Return the full listing below, unchanged.

_ _ _ _ _ _ _

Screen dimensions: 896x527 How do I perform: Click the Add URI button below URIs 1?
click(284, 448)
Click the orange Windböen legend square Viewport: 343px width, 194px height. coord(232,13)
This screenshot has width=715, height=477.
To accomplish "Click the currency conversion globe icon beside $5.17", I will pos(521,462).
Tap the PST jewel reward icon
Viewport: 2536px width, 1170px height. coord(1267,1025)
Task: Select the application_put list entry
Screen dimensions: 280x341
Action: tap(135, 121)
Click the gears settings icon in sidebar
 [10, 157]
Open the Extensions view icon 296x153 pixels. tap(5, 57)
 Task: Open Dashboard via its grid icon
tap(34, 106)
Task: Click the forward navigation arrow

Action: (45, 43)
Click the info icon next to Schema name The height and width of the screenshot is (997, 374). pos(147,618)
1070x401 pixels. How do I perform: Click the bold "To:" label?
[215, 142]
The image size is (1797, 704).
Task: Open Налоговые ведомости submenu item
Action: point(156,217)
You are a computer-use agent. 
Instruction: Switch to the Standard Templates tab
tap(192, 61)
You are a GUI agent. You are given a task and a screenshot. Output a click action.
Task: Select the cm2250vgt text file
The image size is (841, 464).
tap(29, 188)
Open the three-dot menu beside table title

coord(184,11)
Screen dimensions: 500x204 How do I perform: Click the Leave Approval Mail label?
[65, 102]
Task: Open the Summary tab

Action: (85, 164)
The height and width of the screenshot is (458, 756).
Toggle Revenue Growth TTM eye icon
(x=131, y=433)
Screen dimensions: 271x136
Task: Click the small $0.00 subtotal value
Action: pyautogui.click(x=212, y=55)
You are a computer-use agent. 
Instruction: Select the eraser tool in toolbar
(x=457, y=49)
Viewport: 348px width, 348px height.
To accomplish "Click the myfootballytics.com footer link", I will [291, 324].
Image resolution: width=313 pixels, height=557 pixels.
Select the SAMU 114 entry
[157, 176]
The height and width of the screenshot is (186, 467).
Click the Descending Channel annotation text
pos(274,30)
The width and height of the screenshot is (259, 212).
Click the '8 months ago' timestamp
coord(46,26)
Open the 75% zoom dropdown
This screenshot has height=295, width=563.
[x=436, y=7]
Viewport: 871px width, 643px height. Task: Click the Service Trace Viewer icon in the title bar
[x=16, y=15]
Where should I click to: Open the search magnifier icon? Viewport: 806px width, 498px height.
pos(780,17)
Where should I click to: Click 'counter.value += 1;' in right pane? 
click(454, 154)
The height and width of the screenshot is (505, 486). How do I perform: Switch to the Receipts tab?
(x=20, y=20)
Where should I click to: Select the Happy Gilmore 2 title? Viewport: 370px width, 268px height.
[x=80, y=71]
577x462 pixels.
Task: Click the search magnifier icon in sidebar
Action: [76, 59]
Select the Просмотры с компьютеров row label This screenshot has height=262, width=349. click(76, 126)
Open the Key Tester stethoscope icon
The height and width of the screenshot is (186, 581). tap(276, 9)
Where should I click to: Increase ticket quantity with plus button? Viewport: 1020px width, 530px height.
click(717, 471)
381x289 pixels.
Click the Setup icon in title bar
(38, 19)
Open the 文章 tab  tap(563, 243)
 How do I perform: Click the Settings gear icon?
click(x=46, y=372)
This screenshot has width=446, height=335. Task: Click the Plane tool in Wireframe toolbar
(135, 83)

_ _ _ _ _ _ _

◆ FINAL ANSWER:
Screen dimensions: 896x527 How do I perform: Click the Add URI button below URIs 1?
click(284, 448)
Click the orange Windböen legend square Viewport: 343px width, 194px height. coord(232,13)
This screenshot has width=715, height=477.
To accomplish "Click the currency conversion globe icon beside $5.17", I will pos(521,462).
Tap the PST jewel reward icon
Viewport: 2536px width, 1170px height. coord(1267,1025)
Task: Select the application_put list entry
Screen dimensions: 280x341
Action: tap(135, 121)
Click the gears settings icon in sidebar
 [10, 157]
Open the Extensions view icon 296x153 pixels. tap(5, 57)
 Task: Open Dashboard via its grid icon
tap(34, 106)
Task: Click the forward navigation arrow

Action: (45, 43)
Click the info icon next to Schema name The height and width of the screenshot is (997, 374). pos(147,618)
1070x401 pixels. How do I perform: Click the bold "To:" label?
[215, 142]
The image size is (1797, 704).
Task: Open Налоговые ведомости submenu item
Action: point(156,217)
You are a computer-use agent. 
Instruction: Switch to the Standard Templates tab
tap(192, 61)
You are a GUI agent. You are given a task and a screenshot. Output a click action.
Task: Select the cm2250vgt text file
The image size is (841, 464).
tap(29, 188)
Open the three-dot menu beside table title

coord(184,11)
Screen dimensions: 500x204 How do I perform: Click the Leave Approval Mail label?
[65, 102]
Task: Open the Summary tab

Action: (85, 164)
The height and width of the screenshot is (458, 756).
Toggle Revenue Growth TTM eye icon
(x=131, y=433)
Screen dimensions: 271x136
Task: Click the small $0.00 subtotal value
Action: pyautogui.click(x=212, y=55)
You are a computer-use agent. 
Instruction: Select the eraser tool in toolbar
(x=457, y=49)
Viewport: 348px width, 348px height.
To accomplish "Click the myfootballytics.com footer link", I will [291, 324].
Image resolution: width=313 pixels, height=557 pixels.
Select the SAMU 114 entry
[157, 176]
The height and width of the screenshot is (186, 467).
Click the Descending Channel annotation text
pos(274,30)
The width and height of the screenshot is (259, 212).
Click the '8 months ago' timestamp
coord(46,26)
Open the 75% zoom dropdown
This screenshot has height=295, width=563.
[x=436, y=7]
Viewport: 871px width, 643px height. Task: Click the Service Trace Viewer icon in the title bar
[x=16, y=15]
Where should I click to: Open the search magnifier icon? Viewport: 806px width, 498px height.
pos(780,17)
Where should I click to: Click 'counter.value += 1;' in right pane? 
click(454, 154)
The height and width of the screenshot is (505, 486). How do I perform: Switch to the Receipts tab?
(x=20, y=20)
Where should I click to: Select the Happy Gilmore 2 title? Viewport: 370px width, 268px height.
[x=80, y=71]
577x462 pixels.
Task: Click the search magnifier icon in sidebar
Action: [76, 59]
Select the Просмотры с компьютеров row label This screenshot has height=262, width=349. click(76, 126)
Open the Key Tester stethoscope icon
The height and width of the screenshot is (186, 581). tap(276, 9)
Where should I click to: Increase ticket quantity with plus button? Viewport: 1020px width, 530px height.
click(717, 471)
381x289 pixels.
Click the Setup icon in title bar
(38, 19)
Open the 文章 tab  tap(563, 243)
 How do I perform: Click the Settings gear icon?
click(x=46, y=372)
This screenshot has width=446, height=335. Task: Click the Plane tool in Wireframe toolbar
(135, 83)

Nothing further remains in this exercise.